◆ What you will do ◆
Reproduce the material below, swapping every "Collapse" for "Fold" and keeping everything else identical.

■ ■ ■ ■ ■

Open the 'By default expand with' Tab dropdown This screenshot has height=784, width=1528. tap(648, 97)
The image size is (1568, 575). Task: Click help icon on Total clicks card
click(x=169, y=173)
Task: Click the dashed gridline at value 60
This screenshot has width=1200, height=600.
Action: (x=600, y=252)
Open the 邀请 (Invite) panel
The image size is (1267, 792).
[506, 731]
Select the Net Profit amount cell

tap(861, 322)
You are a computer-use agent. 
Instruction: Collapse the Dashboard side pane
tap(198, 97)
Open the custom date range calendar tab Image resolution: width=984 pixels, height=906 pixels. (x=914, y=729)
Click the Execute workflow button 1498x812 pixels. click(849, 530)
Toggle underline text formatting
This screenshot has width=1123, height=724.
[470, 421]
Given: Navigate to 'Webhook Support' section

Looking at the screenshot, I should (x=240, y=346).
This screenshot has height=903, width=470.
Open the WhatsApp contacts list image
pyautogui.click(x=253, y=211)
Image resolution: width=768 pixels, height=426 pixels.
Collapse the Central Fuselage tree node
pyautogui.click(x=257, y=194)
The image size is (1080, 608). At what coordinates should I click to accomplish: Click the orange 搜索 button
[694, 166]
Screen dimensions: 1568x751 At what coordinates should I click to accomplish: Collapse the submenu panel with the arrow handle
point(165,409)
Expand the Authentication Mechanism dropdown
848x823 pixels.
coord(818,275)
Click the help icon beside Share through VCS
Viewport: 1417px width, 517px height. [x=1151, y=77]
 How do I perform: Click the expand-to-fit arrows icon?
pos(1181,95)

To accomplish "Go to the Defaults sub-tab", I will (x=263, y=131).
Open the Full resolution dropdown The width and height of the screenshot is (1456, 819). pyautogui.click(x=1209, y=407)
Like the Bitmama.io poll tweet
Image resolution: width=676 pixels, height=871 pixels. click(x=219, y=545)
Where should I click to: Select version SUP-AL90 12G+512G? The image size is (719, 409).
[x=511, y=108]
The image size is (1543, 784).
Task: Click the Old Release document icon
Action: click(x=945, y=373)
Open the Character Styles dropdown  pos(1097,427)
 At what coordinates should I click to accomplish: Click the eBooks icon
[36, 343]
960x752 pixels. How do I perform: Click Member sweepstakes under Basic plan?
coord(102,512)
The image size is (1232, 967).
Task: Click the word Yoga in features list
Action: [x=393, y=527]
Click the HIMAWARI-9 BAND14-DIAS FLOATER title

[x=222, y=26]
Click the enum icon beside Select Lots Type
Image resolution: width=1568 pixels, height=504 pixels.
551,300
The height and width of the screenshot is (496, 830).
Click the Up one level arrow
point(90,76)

■ ■ ■ ■ ■

◆ The solution ◆
Open the 'By default expand with' Tab dropdown This screenshot has height=784, width=1528. tap(648, 97)
The image size is (1568, 575). Task: Click help icon on Total clicks card
click(x=169, y=173)
Task: Click the dashed gridline at value 60
This screenshot has width=1200, height=600.
Action: (x=600, y=252)
Open the 邀请 (Invite) panel
The image size is (1267, 792).
[506, 731]
Select the Net Profit amount cell

tap(861, 322)
You are a computer-use agent. 
Instruction: Fold the Dashboard side pane
tap(198, 97)
Open the custom date range calendar tab Image resolution: width=984 pixels, height=906 pixels. (x=914, y=729)
Click the Execute workflow button 1498x812 pixels. click(849, 530)
Toggle underline text formatting
This screenshot has width=1123, height=724.
[470, 421]
Given: Navigate to 'Webhook Support' section

Looking at the screenshot, I should (x=240, y=346).
This screenshot has height=903, width=470.
Open the WhatsApp contacts list image
pyautogui.click(x=253, y=211)
Image resolution: width=768 pixels, height=426 pixels.
Fold the Central Fuselage tree node
pyautogui.click(x=257, y=194)
The image size is (1080, 608). At what coordinates should I click to accomplish: Click the orange 搜索 button
[694, 166]
Screen dimensions: 1568x751 At what coordinates should I click to accomplish: Fold the submenu panel with the arrow handle
point(165,409)
Expand the Authentication Mechanism dropdown
848x823 pixels.
coord(818,275)
Click the help icon beside Share through VCS
Viewport: 1417px width, 517px height. [x=1151, y=77]
 How do I perform: Click the expand-to-fit arrows icon?
pos(1181,95)

To accomplish "Go to the Defaults sub-tab", I will (x=263, y=131).
Open the Full resolution dropdown The width and height of the screenshot is (1456, 819). pyautogui.click(x=1209, y=407)
Like the Bitmama.io poll tweet
Image resolution: width=676 pixels, height=871 pixels. click(x=219, y=545)
Where should I click to: Select version SUP-AL90 12G+512G? The image size is (719, 409).
[x=511, y=108]
The image size is (1543, 784).
Task: Click the Old Release document icon
Action: click(x=945, y=373)
Open the Character Styles dropdown  pos(1097,427)
 At what coordinates should I click to accomplish: Click the eBooks icon
[36, 343]
960x752 pixels. How do I perform: Click Member sweepstakes under Basic plan?
coord(102,512)
The image size is (1232, 967).
Task: Click the word Yoga in features list
Action: [x=393, y=527]
Click the HIMAWARI-9 BAND14-DIAS FLOATER title

[x=222, y=26]
Click the enum icon beside Select Lots Type
Image resolution: width=1568 pixels, height=504 pixels.
551,300
The height and width of the screenshot is (496, 830).
Click the Up one level arrow
point(90,76)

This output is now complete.